Thing is other phones have IMing but none as good as BBM.

oh and 'weapons of choice' fuck off!!


----------



## mystic pyjamas (Aug 9, 2011)

Sure I heard on the news yesterday that bb were going hand over any relevant messages concerning riot chatter to the police.
Is this technically/legally possible?


----------



## editor (Aug 9, 2011)

mystic pyjamas said:


> Sure I heard on the news yesterday that bb were going hand over any relevant messages concerning riot chatter to the police.
> Is this technically/legally possible?


Yes, under the provisions of the RIP Act.


----------



## pk (Aug 9, 2011)

editor said:


> Yes, under the provisions of the RIP Act.



Glad to hear it. Lots of non-violent prisoners might be released to make room for the looters who get nicked.


----------



## krink (Aug 9, 2011)

can anyone tell me what the difference is between sending texts on a mobile phone and this BBM service? can you use BBM only from a blackberry handset? I'm not clued up with phones but I am interested to learn.


----------



## Greebo (Aug 9, 2011)

krink said:


> can anyone tell me what the difference is between sending texts on a mobile phone and this BBM service? can you use BBM only from a blackberry handset? I'm not clued up with phones but I am interested to learn.

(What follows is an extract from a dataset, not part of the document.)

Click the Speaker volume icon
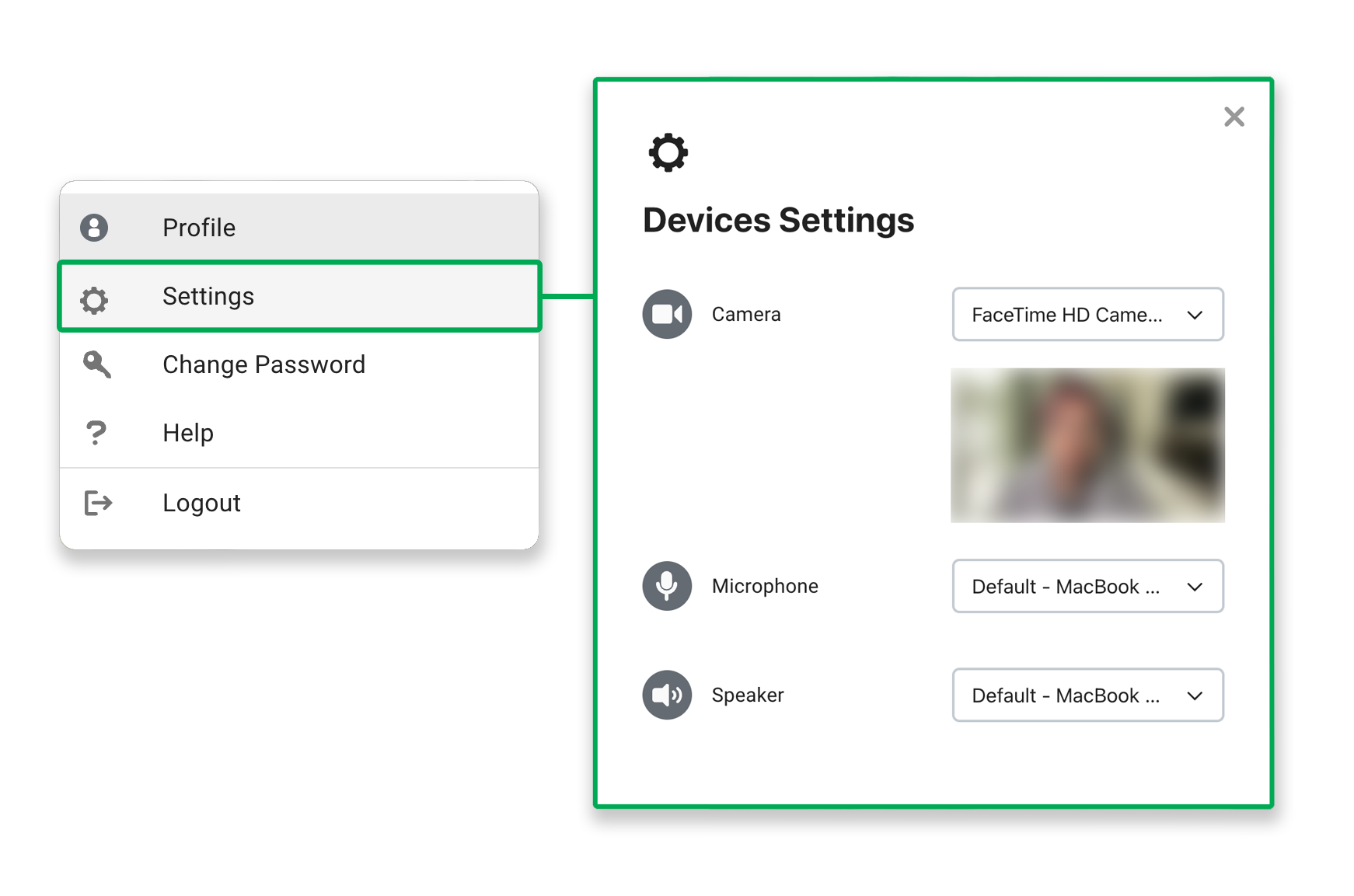The image size is (1354, 896). pyautogui.click(x=667, y=695)
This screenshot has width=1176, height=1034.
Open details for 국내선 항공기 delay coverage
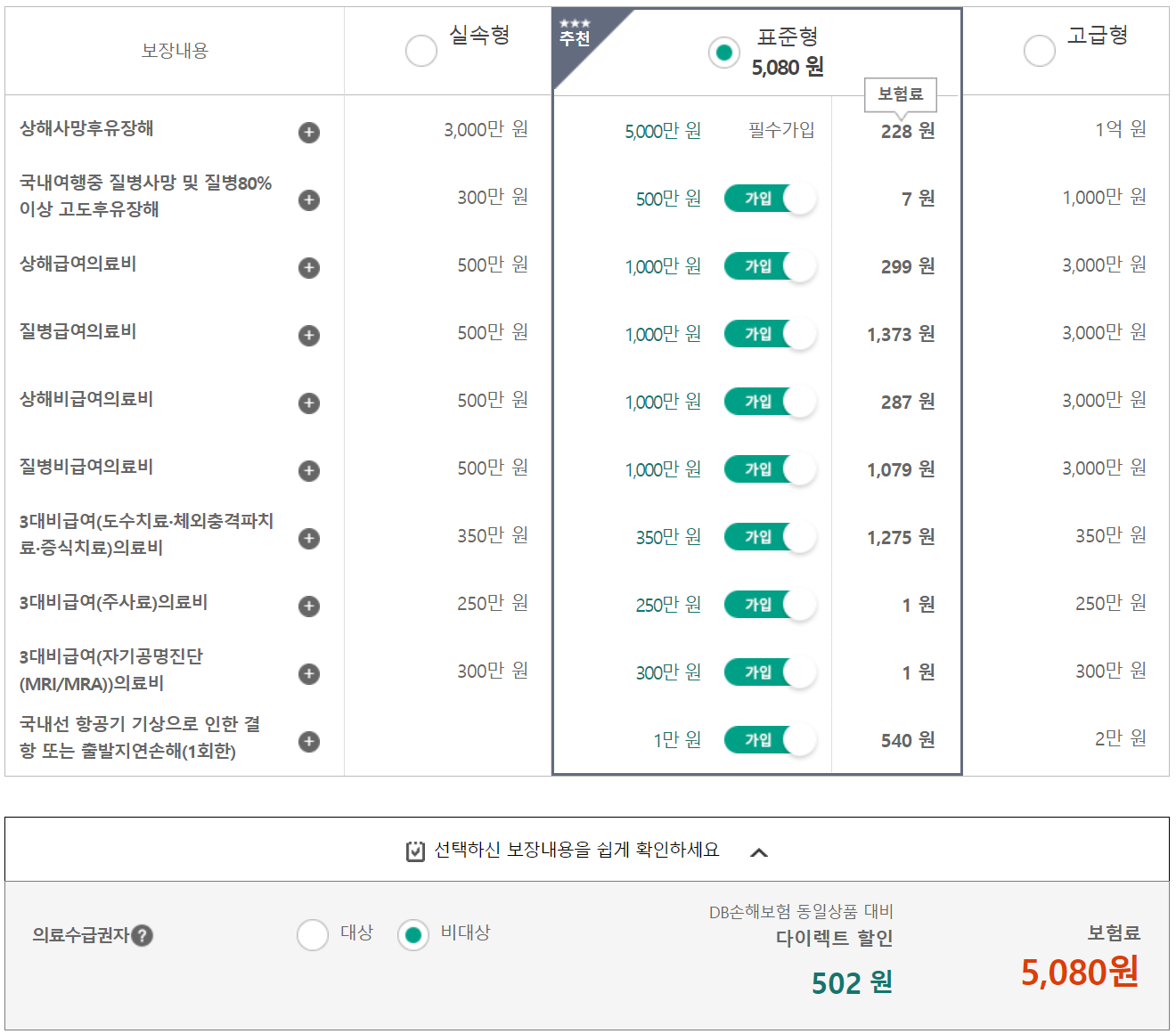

BBM is apparently more difficult for the police etc to hack, it's a completely different system to SMS.


----------



## skyscraper101 (Aug 9, 2011)

BBMing is free.


----------



## Winot (Aug 10, 2011)

Brixton MP Chuka Umunna has called for Blackberry temporarily to turn off BBM between1800h and 0600h.


----------



## zenie (Aug 10, 2011)

Winot said:


> Brixton MP Chuka Umunna has called for Blackberry temporarily to turn off BBM between1800h and 0600h.



oh FFS how ridiculous


----------



## newme (Aug 10, 2011)

zenie said:


> oh FFS how ridiculous



yeh well makes it look like there doing something without actually having to do anything doesnt it


----------



## editor (Aug 10, 2011)

Winot said:


> Brixton MP Chuka Umunna has called for Blackberry temporarily to turn off BBM between1800h and 0600h.


Yeah. That'll really work. Will he be turning off his phone too?


----------



## Greebo (Aug 10, 2011)

editor said:


> Yeah. That'll really work. Will he be turning off his phone too?


Of course he won't - social control is only for oiks and little people - not for the likes of him. Bloody sell out.


----------



## Pickman's model (Aug 10, 2011)

pk said:


> Glad to hear it. Lots of non-violent prisoners might be released to make room for the looters who get nicked.


looting is not necessarily a violent act. for example, the people who looted shopping city do not appear to have been at all violent. if non-violence is, for you, a criterion for early release then the people from eg wood green should be at the front of the queue.


----------



## Pickman's model (Aug 10, 2011)

Winot said:


> Brixton MP Chuka Umunna has called for Blackberry temporarily to turn off BBM between1800h and 0600h.


i'd like to see chuka umunna turned off between 0600 and 2300.


----------



## Kid_Eternity (Aug 10, 2011)

editor said:


> Yeah. That'll really work. Will he be turning off his phone too?



He has an iPhone.


----------



## g force (Aug 10, 2011)

Of course he does  I quite like Chukka but he's becoming a parody very quickly...happily becoming Mr Rent-a-quote, jetting off to the US to see how Washington is helping small businesses (err...Google it?), budding up to Ed.


----------



## editor (Aug 10, 2011)

Kid_Eternity said:


> He has an iPhone.


Ah, so he has solid proof that no other brand of smartphone has been used to organise any elements of the riots, then.

Er, hasn't he?


----------



## roctrevezel (Aug 10, 2011)

Breaking news (BBC News 24) A man has been charged with inciting violence via a "social media".
(No other details currently.)


----------



## elbows (Aug 10, 2011)

roctrevezel said:


> Breaking news (BBC News 24) A man has been charged with inciting violence via a "social media".
> (No other details currently.)



There have been around half a dozen of these cases in the last day or so, mostly people encouraging trouble via twitter or Facebook. I've not heard of any Blackberry ones yet, although I suppose they may do those people for conspiracy rather than incitement.

As for the secure nature of Blackberry messages, I recall their devices were almost blocked in couple of countries some months back, because the governments of the countries could not snoop on the messages with ease. In the end RIM came to some sort of arrangement.


----------



## elbows (Aug 10, 2011)

Here is an example:

http://www.thestar.com/business/com...rs-new-services-after-settling-dispute-in-uae



> The UAE—which has half a million BlackBerry users—this month dropped a threat to suspend BlackBerry services and said it reached a deal with the Canadian smartphone maker in which RIM complied with its regulations.
> RIM has been in dispute this year with a number of countries in the Gulf Arab region and elsewhere over its encrypted email and messaging services, which they want to monitor.
> It has already reached a deal with the UAE and Saudi Arabia over access, though RIM hasn’t given any details of what it has done to resolve the dispute. It remains in talks with India.
> “The enormous popularity of BlackBerry Messenger in the Middle East demonstrates the potential for new apps and services in the region,” Balsillie told a conference at the event.


----------